Fig. 1. (a) A summary of the schematic illustration for the exfoliation of large-scale and high-quality III-nitride layers through microcavity-assisted crack propagation to achieve membrane-based applications such as surface-emitting vertical-type green LEDs (V-LEDs), as well as surface-absorbing vertical-type ultraviolet photodetectors (V-UV PDs). (b–e) Scanning electron microscope (SEM) images of cross-sectional and top views for the nanoporous n-GaN layers manufactured by various EC etching conditions: 15 V for 5 min (b), 10 min (c), and 15 min (d) by using heavily doped n-GaN, and 20 V for 15 min (e) by using lightly doped n-GaN. In order, each nanoporous n-GaN is designated as ‘Nanoporous 1’, ‘Nanoporous 2’, ‘Nanoporous 3’, and ‘Nanoporous 4’. The porosity and depth of the nanoporous structures can be varied through the input voltage, time, and doping concentration. (f–i) Focused ion beam (FIB)-SEM and SEM images of cross-sectional and top views for the overgrown u-GaN layers. The overgrown u-GaN layers on the nanoporous structures are named ‘Overgrown u-GaN 1’, ‘Overgrown u-GaN 2’, ‘Overgrown u-GaN 3’, and ‘Overgrown u-GaN 4’. After overgrowing the u-GaN layers, cavities were formed with different shapes and sizes according to the original nanoporous structures.

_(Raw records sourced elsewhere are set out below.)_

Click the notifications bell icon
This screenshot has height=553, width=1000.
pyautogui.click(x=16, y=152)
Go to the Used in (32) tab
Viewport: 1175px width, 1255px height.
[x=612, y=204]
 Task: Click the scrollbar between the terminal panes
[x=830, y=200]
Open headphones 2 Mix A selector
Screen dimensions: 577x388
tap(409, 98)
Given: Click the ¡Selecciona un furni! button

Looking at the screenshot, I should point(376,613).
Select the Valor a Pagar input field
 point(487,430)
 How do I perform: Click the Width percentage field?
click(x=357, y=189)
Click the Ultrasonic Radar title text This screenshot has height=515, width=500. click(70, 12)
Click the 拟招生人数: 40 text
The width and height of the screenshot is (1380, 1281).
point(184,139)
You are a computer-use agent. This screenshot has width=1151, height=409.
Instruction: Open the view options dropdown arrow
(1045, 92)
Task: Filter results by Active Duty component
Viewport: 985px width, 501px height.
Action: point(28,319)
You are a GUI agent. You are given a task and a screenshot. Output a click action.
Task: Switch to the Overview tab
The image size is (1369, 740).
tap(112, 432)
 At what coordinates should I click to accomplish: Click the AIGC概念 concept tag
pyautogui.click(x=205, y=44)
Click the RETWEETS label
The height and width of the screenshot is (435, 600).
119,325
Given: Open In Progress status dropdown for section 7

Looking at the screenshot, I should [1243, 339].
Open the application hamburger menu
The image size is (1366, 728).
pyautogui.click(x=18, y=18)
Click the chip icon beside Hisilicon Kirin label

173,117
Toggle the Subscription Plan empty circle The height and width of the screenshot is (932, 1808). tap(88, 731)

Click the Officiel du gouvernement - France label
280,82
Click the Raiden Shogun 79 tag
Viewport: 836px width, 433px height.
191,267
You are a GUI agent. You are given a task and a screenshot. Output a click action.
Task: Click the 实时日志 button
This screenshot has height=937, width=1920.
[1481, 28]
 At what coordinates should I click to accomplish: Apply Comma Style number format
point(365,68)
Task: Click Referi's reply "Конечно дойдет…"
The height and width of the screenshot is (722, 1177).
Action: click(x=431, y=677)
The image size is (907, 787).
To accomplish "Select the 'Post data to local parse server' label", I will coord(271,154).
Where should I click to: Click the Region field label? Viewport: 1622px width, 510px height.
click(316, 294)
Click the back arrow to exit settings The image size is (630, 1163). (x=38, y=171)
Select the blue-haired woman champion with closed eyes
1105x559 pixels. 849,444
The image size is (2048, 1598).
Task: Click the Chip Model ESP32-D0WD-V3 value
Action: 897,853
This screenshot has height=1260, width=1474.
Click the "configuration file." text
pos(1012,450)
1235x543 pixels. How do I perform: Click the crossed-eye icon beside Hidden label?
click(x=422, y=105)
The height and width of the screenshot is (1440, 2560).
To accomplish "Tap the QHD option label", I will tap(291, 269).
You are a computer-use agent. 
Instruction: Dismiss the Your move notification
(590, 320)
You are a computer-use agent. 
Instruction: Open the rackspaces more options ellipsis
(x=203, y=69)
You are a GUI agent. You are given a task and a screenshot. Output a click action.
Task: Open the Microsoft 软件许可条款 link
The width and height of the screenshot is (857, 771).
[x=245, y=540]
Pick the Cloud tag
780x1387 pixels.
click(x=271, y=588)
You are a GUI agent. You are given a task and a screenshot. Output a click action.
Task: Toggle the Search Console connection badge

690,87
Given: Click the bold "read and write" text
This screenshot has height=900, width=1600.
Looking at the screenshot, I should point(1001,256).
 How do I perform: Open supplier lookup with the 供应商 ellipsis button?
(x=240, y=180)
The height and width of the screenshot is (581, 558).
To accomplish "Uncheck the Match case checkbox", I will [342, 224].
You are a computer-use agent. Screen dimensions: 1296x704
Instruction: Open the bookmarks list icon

Fig. 2. (a) A representative schematic illustration of microcavity-assisted crack propagation. (b) The values of the interfacial toughness of GaN depending on the density of the cavities (blue-colored line) and the applied interfacial toughness through the Ni stressors (black-colored line). The maximum value of the interfacial toughness is 6.38 J/m² with reference to GaN (002). The blue- and black-colored spheres are the experimental data points obtained from the estimated cavity densities and Ni stressors, respectively. (c) A digital camera image of a u-GaN membrane acquired from ‘Overgrown u-GaN 3’ after successful exfoliation with the well-engineered Ni stressor. The inset shows the substrate side after exfoliation. (d–e) Representative schematic illustrations for the u-GaN membrane side and the substrate side and the related SEM and FIB-SEM images for the top, bird’s eye, and cross-sectional views, respectively. The microsized islands were observed on the surface of the membrane and the substrate after exfoliation. (f–i) Results of the various XRD measurements to check the quality of the u-GaN membrane after exfoliation: ω-2θ scan (f), ω rocking curve for (002) orientations (g), ϕ scan for (102) orientations (h), and ω rocking curve for (102) orientations (i).

Fig. 3. (a) SEM images of the top and cross-sectional views for an overgrown green LED on ‘Nanoporous 2’. The blue-colored dash indicates the detailed top-most areas of the green LED through a high-angle annular dark-field scanning transmission electron microscope (STEM) image and the related STEM-energy dispersive X-ray analysis mapping. (b) A digital camera image of a green LED membrane exfoliated from cavities with a well-engineered Ni stressor. The inset shows the substrate side after exfoliation. (c) Results of photoluminescence of the green LED before and after exfoliation. The 473 nm Cobolt laser was used for the as-grown green LED and the green LED membrane due to the peak wavelength of the green LED (~533 nm), and the He-Cd 325 nm laser was employed for the substrate side. (d-e) Representative schematic illustrations for the green LED membrane side and the substrate side and the related SEM and FIB-SEM images for the top, bird’s eye, and cross-sectional views, respectively. Wider microsized islands were observed on the surfaces of the membrane and the substrate compared to the u-GaN membrane.

Fig. 4. Device applications using green LEDs and u-GaN membranes. (a–b) Current density-voltage and electroluminescence (EL) spectral characteristics of the V-LEDs. The peak wavelength of the V-LEDs was ~525 nm. (c) Optical microscope EL images of the green V-LEDs according to input voltages. (d) Current–voltage characteristics of the V-UV PDs under illumination at 360 nm (0.53 mW/cm²). (e) Responsivity of the V-UV PDs at –5 V according to wavelengths from 300 nm to 440 nm. The peak responsivity was 8.78 A/W at 360 nm, and the responsivity spectrum showed a high selectivity of the wavelength over 350−370 nm. (f) Measured values of the current density depending on the illuminated light intensity from 1.39 × 10^–3 to 6.71 mW/cm² at –5 V. (g) Time response characteristics measured by using a 375 nm laser diode at –5 V. The UV laser pulses were 1 kHz. (h-i) The zoom-in time response curve and its biexponential fitting curves to obtain the rise time and decay time. The rise and decay times are 145 and 205 μs, respectively.